Most OAuth apps connect with platform-managed credentials — click Connect and go. For organizations that want more control, each app’s detail view has a Bring your own OAuth section (admin-only) where you can register your organization’s own OAuth app instead. Reasons to bother:
  • Your branding on the consent screen — people authorizing see your organization’s app, not a generic one.
  • Custom scopes — request exactly the permissions your workflows need.
  • Apps without managed credentials — a few catalog apps can only be connected this way. Their cards say so (“Custom OAuth app required”) and stay unconnectable until an admin sets one up.
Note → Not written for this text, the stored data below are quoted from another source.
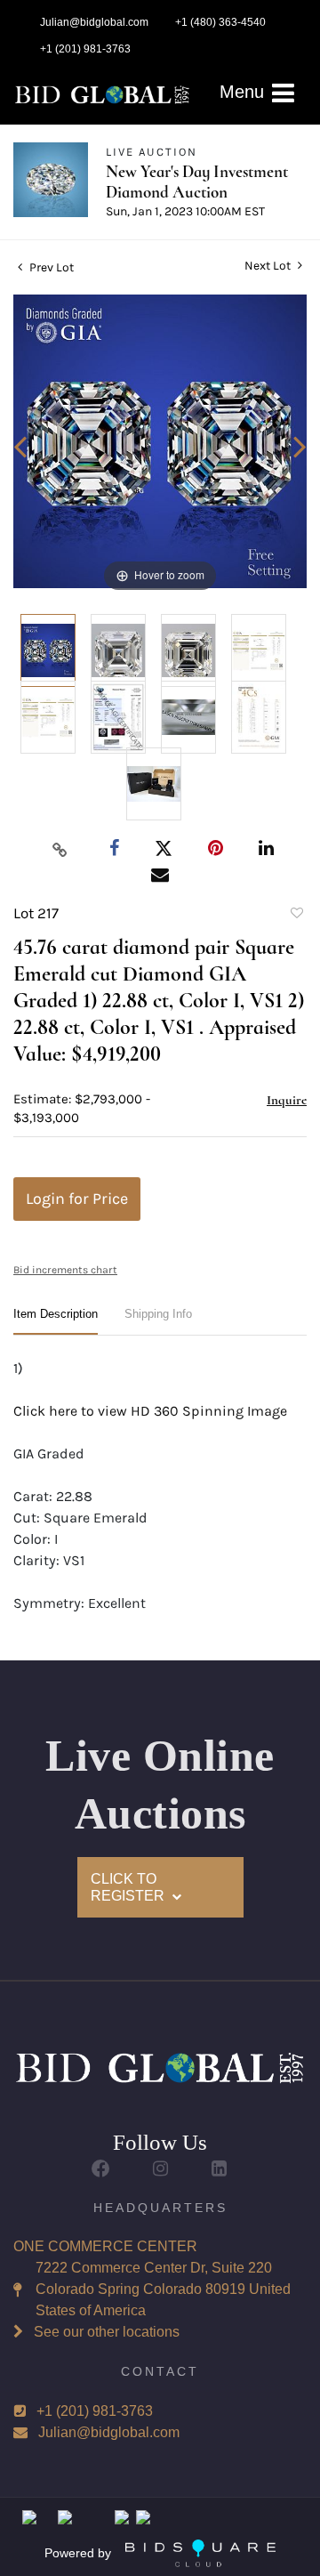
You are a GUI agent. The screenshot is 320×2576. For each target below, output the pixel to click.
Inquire (287, 1100)
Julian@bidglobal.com (109, 2432)
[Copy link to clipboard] (60, 849)
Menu (244, 91)
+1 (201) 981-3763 (94, 2411)
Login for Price (77, 1198)
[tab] (55, 1321)
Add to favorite (296, 915)
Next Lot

Setup is two steps: copy the authorized redirect URI shown in the Console into your provider’s developer portal, then paste in your app’s client ID and secret. The client secret is stored in the provider’s secure vault — never by the platform itself — and the configuration can be removed again at any time. For services the gallery doesn’t cover, there’s a Custom secret option: store any key/value credential (like stripe/prod/API_KEY) with your assistant, and it can use that credential to work with the service’s API directly. See Using connected apps for how that plays out in practice.